Considero as despesas com a saúde como custos de conservação ou manutenção do próprio agente económico pagador de imposto. No caso das empresas o Estado considera que as despesas de conservação e manutenção devem ser deduzidas ao rendimento bruto para se obter o rendimento colectável. No caso dos rendimentos dos senhorios, as despesas de conservação e manutenção dos edifícios são também dedutíveis ao rendimento bruto, na obtenção do rendimento colectável. Antes de 1999 também era assim em relação aos gastos com a saúde, no cálculo do IRS.

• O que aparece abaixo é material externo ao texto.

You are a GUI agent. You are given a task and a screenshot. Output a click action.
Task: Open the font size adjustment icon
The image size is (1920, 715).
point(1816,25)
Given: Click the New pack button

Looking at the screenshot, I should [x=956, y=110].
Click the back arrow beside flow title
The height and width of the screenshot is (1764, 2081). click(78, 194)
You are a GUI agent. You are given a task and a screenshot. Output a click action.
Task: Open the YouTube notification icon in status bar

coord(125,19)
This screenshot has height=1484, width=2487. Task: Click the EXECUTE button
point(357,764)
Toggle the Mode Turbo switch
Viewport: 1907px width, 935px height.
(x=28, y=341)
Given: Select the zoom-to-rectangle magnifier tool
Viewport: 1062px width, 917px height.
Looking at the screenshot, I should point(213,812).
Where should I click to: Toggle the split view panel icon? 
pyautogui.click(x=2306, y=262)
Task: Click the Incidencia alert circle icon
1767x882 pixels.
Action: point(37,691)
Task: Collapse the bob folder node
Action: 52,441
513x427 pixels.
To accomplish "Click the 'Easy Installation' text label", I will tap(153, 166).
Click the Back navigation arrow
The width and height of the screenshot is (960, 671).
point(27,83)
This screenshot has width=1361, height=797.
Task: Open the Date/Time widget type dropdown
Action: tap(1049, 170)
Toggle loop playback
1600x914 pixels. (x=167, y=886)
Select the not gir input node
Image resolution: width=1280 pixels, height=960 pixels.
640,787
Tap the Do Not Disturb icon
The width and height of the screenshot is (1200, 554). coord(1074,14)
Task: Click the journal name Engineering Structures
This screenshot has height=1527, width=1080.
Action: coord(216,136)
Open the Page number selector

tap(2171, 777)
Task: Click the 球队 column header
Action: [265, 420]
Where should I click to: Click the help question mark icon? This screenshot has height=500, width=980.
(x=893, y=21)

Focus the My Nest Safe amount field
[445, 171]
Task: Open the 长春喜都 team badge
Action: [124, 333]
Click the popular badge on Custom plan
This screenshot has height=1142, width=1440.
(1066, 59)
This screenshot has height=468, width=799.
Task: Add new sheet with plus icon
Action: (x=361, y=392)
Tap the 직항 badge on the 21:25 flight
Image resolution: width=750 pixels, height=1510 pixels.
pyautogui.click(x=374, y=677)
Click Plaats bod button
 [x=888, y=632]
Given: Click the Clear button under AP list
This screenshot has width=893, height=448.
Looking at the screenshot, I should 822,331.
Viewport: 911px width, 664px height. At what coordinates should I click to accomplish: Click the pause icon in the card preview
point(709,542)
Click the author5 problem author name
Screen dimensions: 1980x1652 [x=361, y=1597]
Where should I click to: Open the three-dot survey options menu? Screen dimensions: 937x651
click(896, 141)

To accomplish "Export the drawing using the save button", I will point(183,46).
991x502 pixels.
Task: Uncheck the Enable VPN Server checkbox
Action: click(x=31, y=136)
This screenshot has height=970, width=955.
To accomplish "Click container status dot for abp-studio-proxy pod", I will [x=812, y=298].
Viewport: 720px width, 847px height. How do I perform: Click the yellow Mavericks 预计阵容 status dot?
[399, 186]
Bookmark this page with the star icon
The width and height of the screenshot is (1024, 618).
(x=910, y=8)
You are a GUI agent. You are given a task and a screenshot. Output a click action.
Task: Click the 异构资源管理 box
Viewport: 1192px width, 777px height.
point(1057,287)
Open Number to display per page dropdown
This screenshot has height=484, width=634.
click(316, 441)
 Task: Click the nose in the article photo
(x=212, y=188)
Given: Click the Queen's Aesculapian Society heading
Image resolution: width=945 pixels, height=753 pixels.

Foi o governo de António Guterres que iniciou o ataque às deduções das despesas com a saúde, alegando ser imoral que um pobrezinho que estivesse na taxa do IRS marginal dos vinte por cento tivesse apenas um desconto desse valor enquanto um rico que estivesse na taxa marginal dos quarenta por cento tivesse um desconto que seria o dobro do do pobrezinho. A solução que então foi adoptada foi aplicar um desconto fixo a todos os contribuintes e fazer a dedução das despesas de saúde como dedução à colecta. Na altura não aplicaram o mesmo critério às despesas de manutenção dos rendimentos dos senhorios, partindo talvez da conjectura que qualquer senhorio é riquíssimo e que estarão todos certamente no escalão máximo.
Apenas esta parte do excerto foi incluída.